EXERCISE BRIEF :: Copy the data starting at the line containing "757x473 pixels. How" and ending at the line containing "pos(1077,480)", substituting "Next Step" for "Previous Step" and leaving everything else unchanged. Omit the pictures.

PROVIDED RECORDS ::
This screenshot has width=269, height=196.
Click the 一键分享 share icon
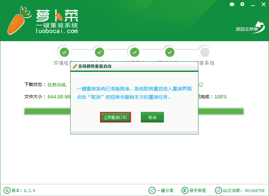point(152,190)
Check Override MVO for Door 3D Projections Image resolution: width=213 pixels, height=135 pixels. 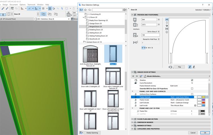click(192, 88)
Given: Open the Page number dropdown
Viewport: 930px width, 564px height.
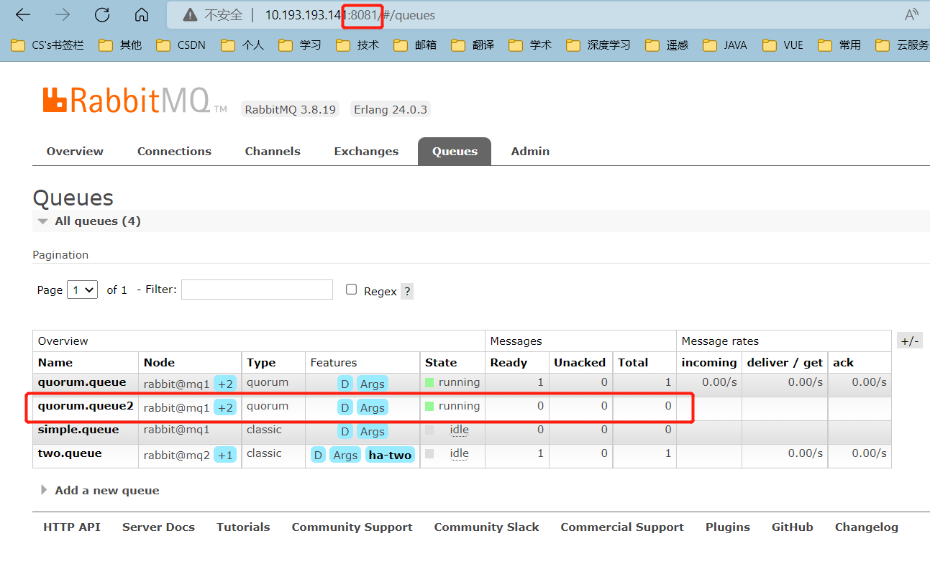Looking at the screenshot, I should 82,290.
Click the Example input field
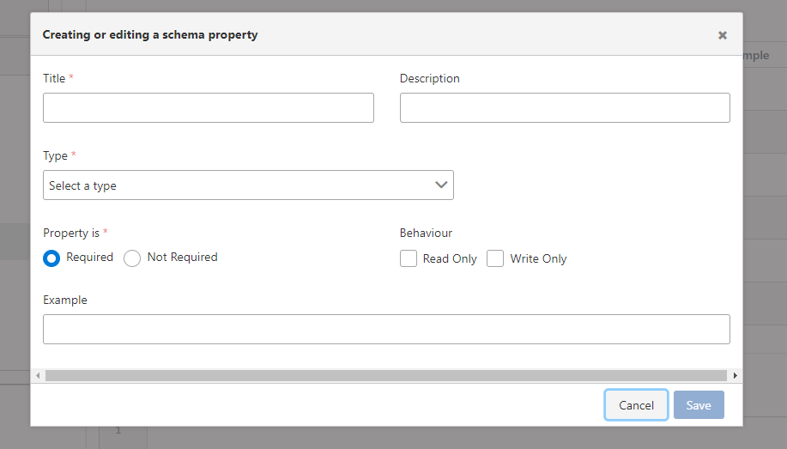The image size is (787, 449). click(386, 330)
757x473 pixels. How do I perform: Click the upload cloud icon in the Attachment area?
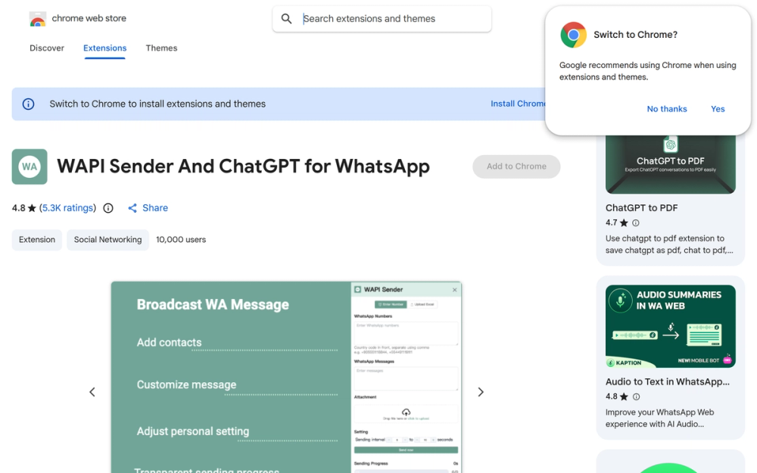[405, 412]
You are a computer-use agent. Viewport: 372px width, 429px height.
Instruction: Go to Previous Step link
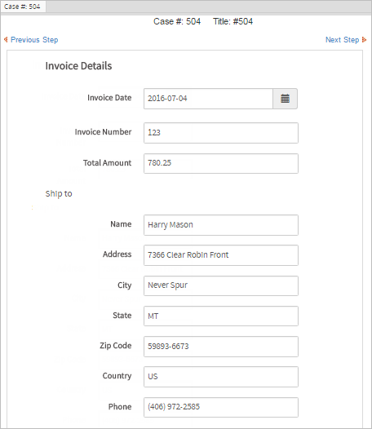34,40
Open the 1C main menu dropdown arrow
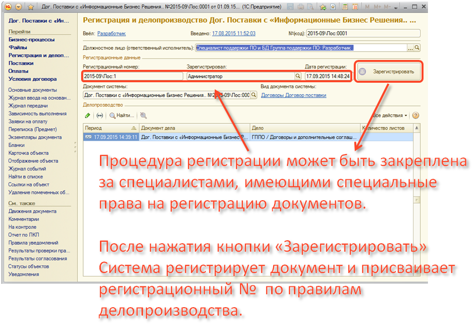This screenshot has height=325, width=472. pos(19,7)
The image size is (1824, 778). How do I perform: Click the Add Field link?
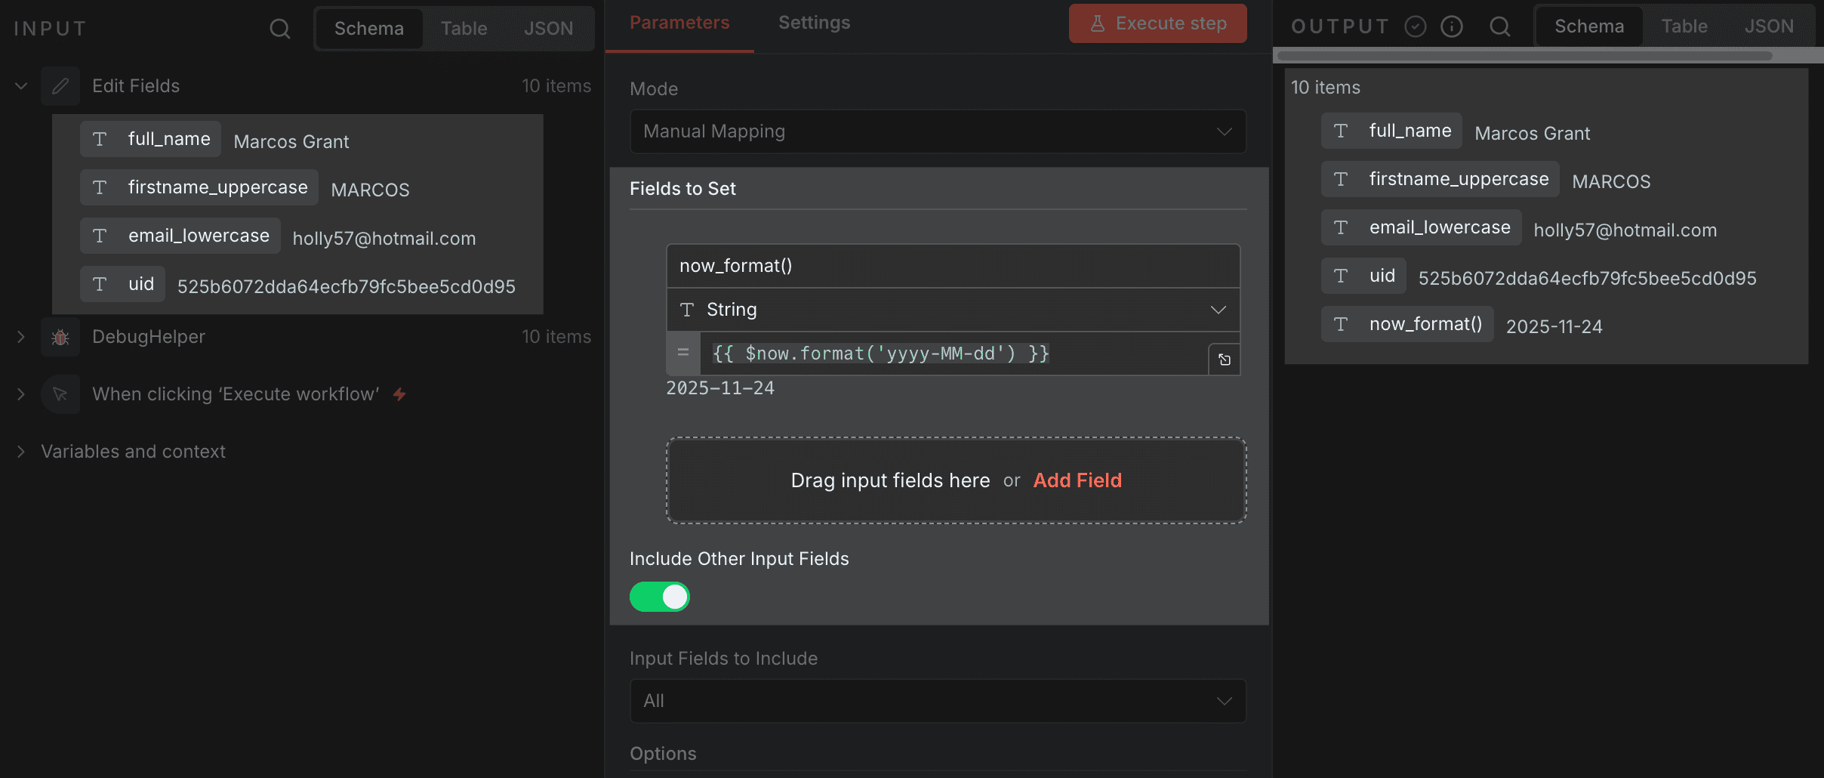pos(1077,480)
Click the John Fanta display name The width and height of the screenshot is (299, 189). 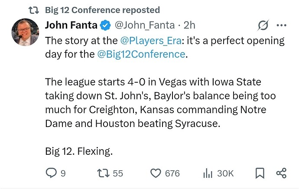pos(71,26)

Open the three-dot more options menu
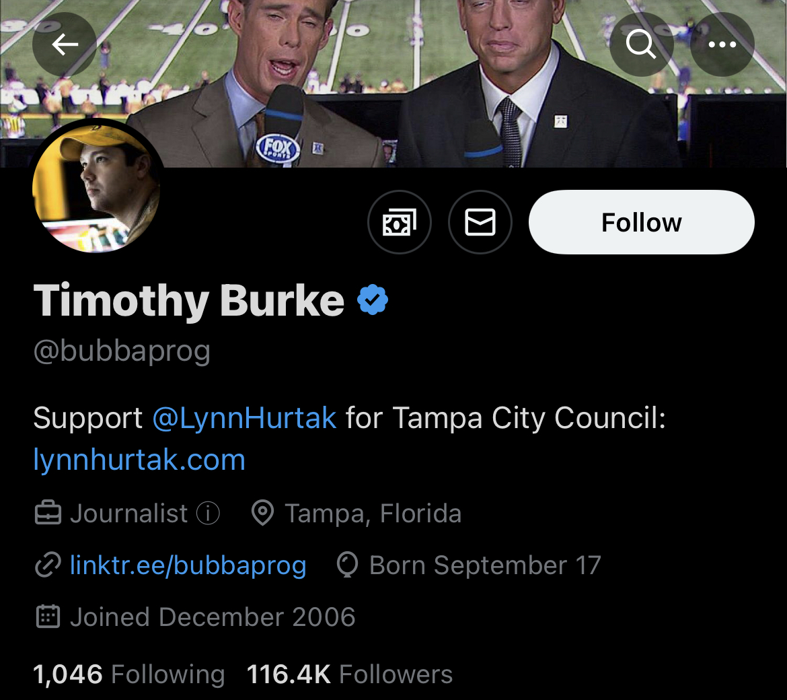pos(722,44)
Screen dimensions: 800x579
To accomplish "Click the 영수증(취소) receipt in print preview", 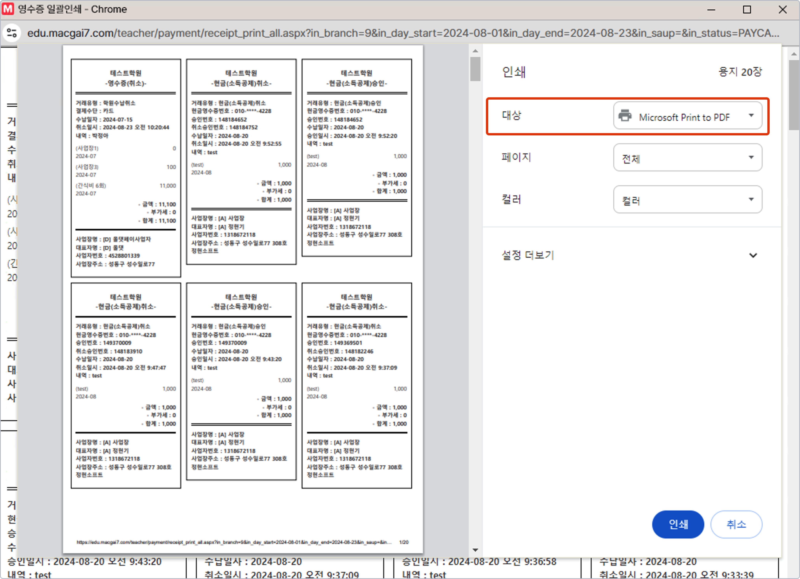I will point(126,168).
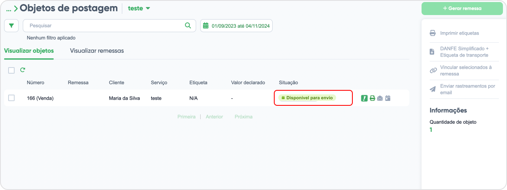Screen dimensions: 507x190
Task: Click the open envelope icon in row 166
Action: [380, 98]
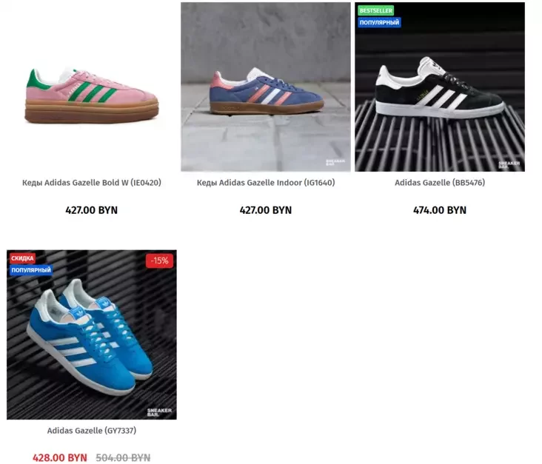Click the red СКИДКА badge

pyautogui.click(x=22, y=258)
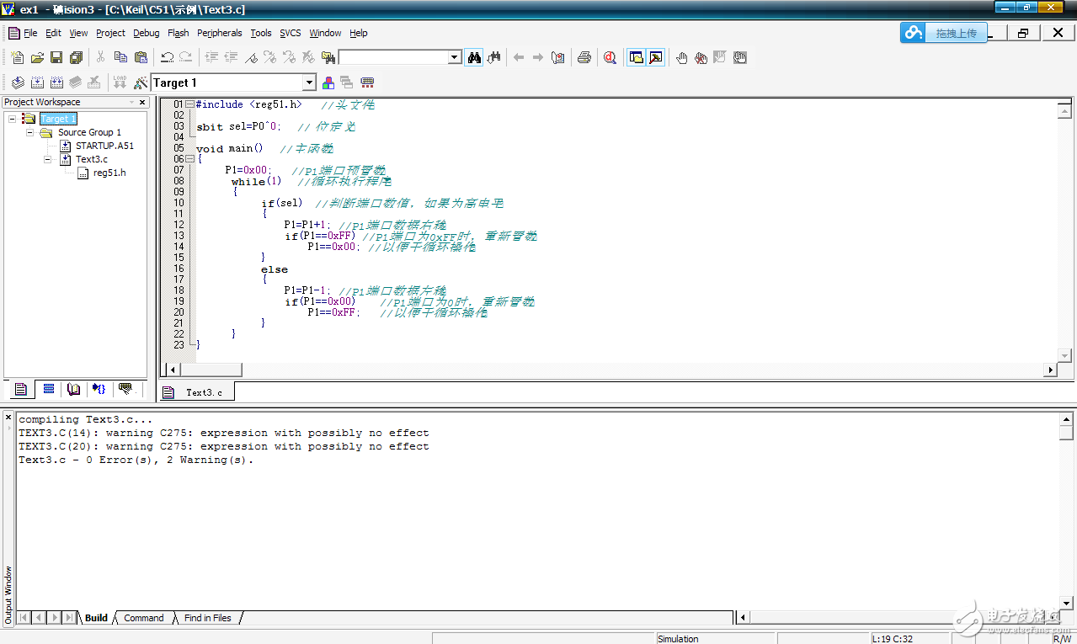Viewport: 1077px width, 644px height.
Task: Open the Target 1 dropdown list
Action: point(309,82)
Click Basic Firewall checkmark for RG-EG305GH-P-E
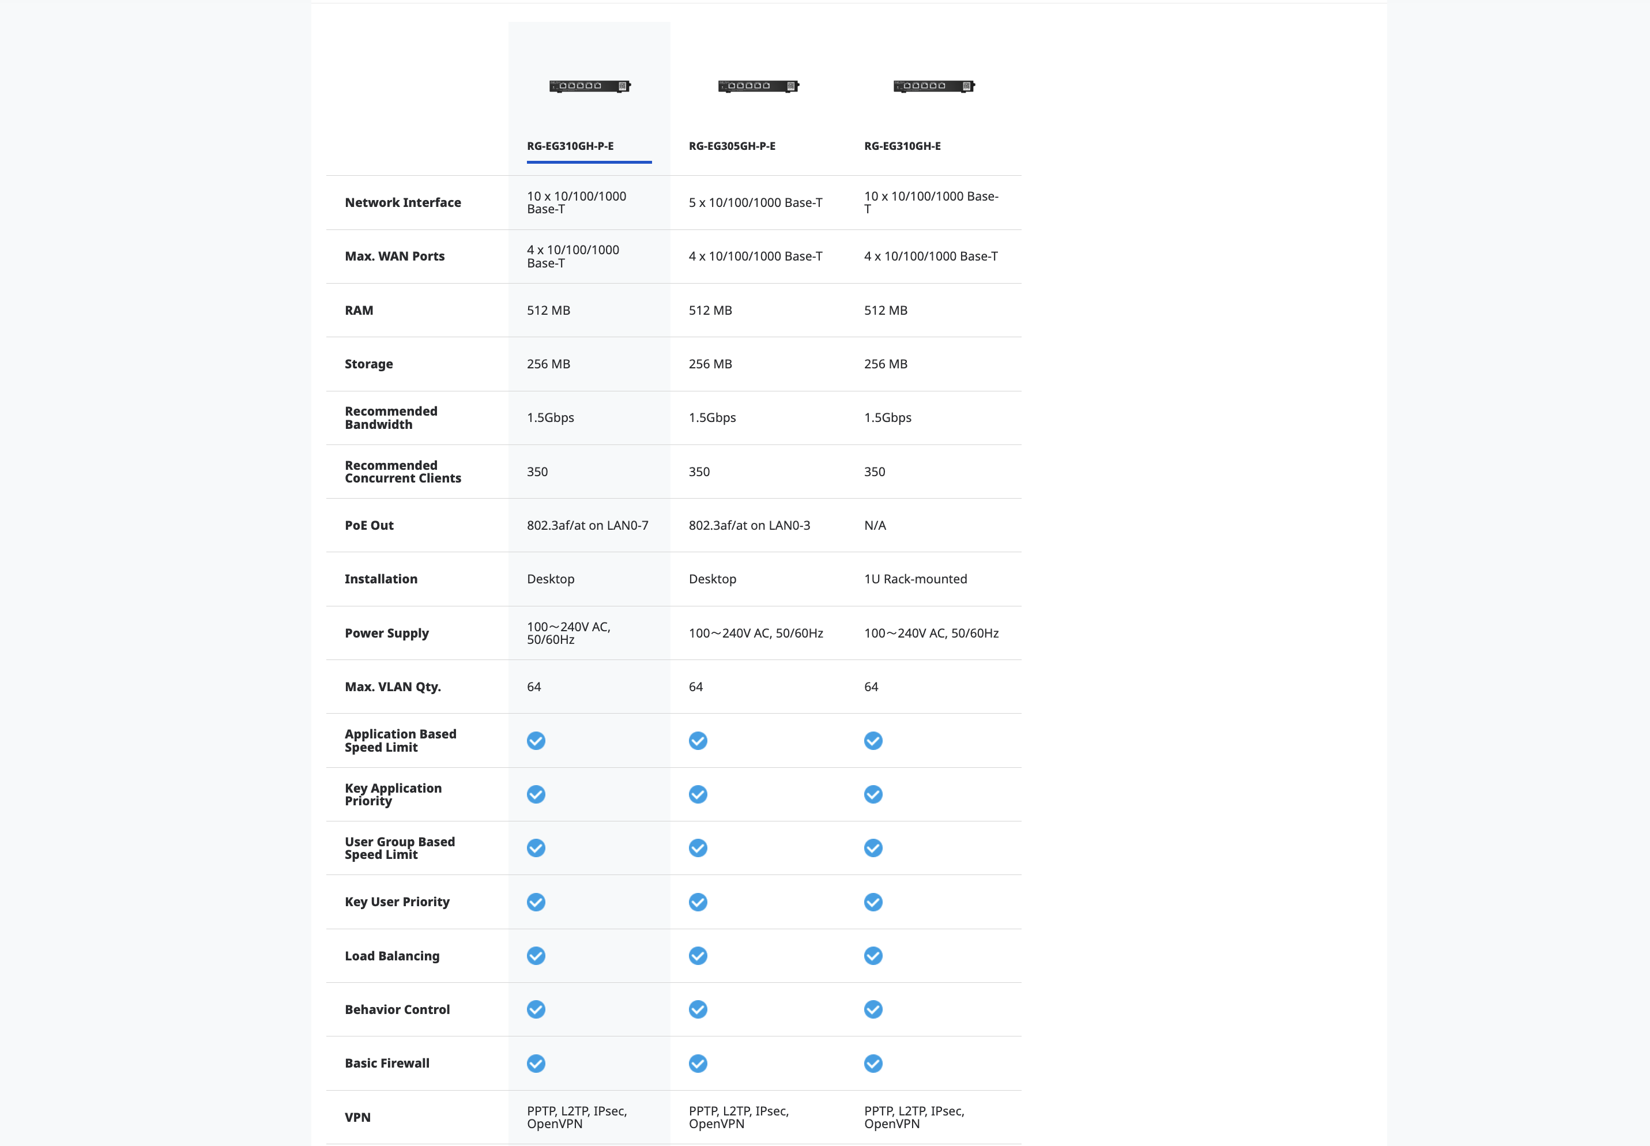1650x1146 pixels. [698, 1063]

RESULT OF THIS EXERCISE ::
757x473 pixels. How do I perform: Click the upload cloud icon in the Attachment area?
[405, 412]
You are a computer-use agent. Viewport: 372px width, 429px height.
Instruction: Go to Next Step link
34,40
Open the 1C main menu dropdown arrow
This screenshot has height=325, width=472. pos(19,7)
The image size is (1824, 778). How do I perform: Click the Add Field link?
pos(1077,480)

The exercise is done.